Dr. Loden also shares his experiences with evaluating the personalities of his patients to see if they’ll be a fit for these lenses. “There are definitely some psychological signs to keep an eye out for, and you’ll learn most of it from just talking with your patients. Evaluate their visual needs. Ask if they mind wearing glasses. Do they consider themselves to be obsessive or a perfectionist? What are they hoping to gain from this procedure in terms of visual acuity? Would they prefer distance or near visual acuity? It’s also important to evaluate their state of mind as best you can, too. If you have a depressed patient, you probably shouldn’t implant one of these lenses, as adjusting to the new, imperfect visual acuity might be stressful. It’s important to take the time to talk with them, and use your gut to make the call. There are plenty of other options that might better suit your patient. It’s okay to go in a different direction,” he says.

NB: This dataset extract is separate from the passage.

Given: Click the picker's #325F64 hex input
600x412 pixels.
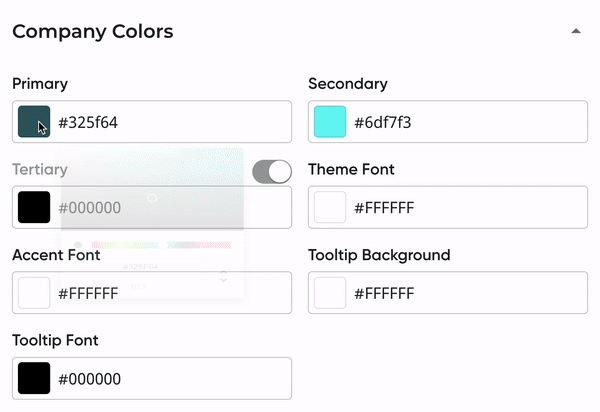Looking at the screenshot, I should click(x=140, y=267).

Along with a patient’s psychological makeup, his or her career should also be taken into account when looking at implanting a premium IOL. For example, say your patient is an editor who needs closer visual acuity to edit his work. You’ll definitely want to keep that in mind while evaluating whether or not to implant a premium IOL.

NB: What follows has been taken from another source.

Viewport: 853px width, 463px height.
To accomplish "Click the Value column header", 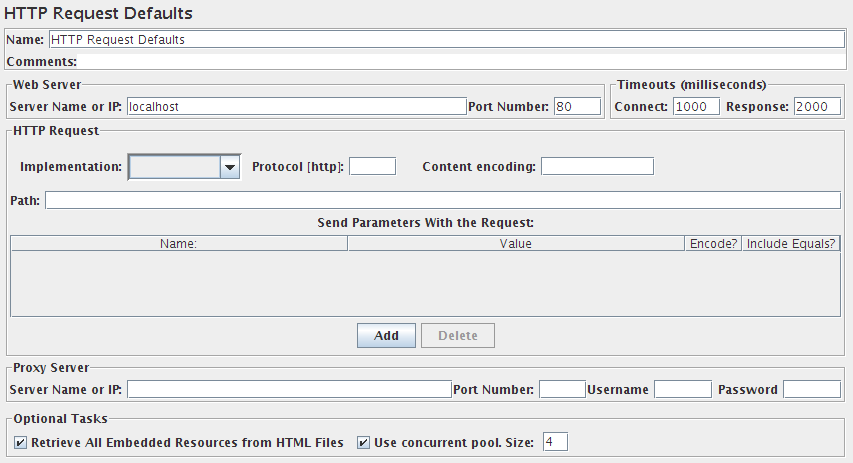I will 516,243.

“In the older models of presbyopia-correcting lenses with significant add-power, some patients in certain occupations were not happy with the results of the lenses,” Dr. Mohtaseb says. “For example, night drivers or patients who required excellent and crisp distance vision, such as pilots, were not good candidates because of the compromise of the distance vision. We looked at our surgical indications for removing these presbyopia-correcting IOLs and found that distance vision and glare, halos and dysphotopsias were the most common issues that patients had. I would also recommend avoiding implanting these lenses in very particular people, such as an engineer who asks how the optics of the lens work.”

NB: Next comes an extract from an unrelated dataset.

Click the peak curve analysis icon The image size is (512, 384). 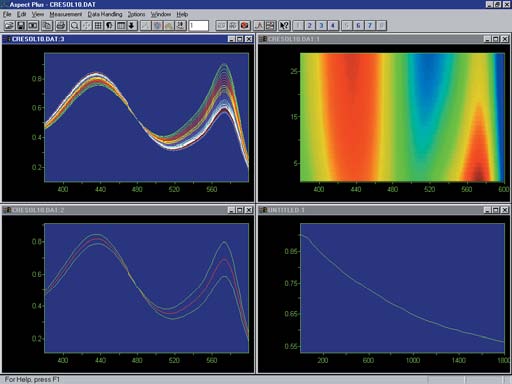(x=259, y=26)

“There are definitely some obvious indications for these lenses based on patient careers,” Dr. Loden says, “but as I said, you can figure all this out if you talk to your patients and evaluate their needs based on their lifestyles, and make a judgment call. If the patient has a profession that calls for distance visual acuity, then you’re probably best served looking elsewhere for a nonpremium lens.”
Despite the many benefits of premium IOLs, there are plenty of patients who just aren’t suited for them. Surgeons advise exploring other lens options. Even with perfect surgery and implantation, a patient not fit for these lenses will still be dissatisfied, leaving you and him frustrated. Beyond the medical contraindications, make sure your patient’s psychological makeup can adapt to these lenses.
“Taking the time to understand your patient’s needs makes the difference between a satisfied patient and a frustrated one,” Dr. Loden says. “It’s on you to recommend the lenses that are best for them.” REVIEW
Dr. Loden is a consultant for LENSAR, J & J vision and Lenstec. Dr. Mohtaseb is a consultant for Alcon and Allergan.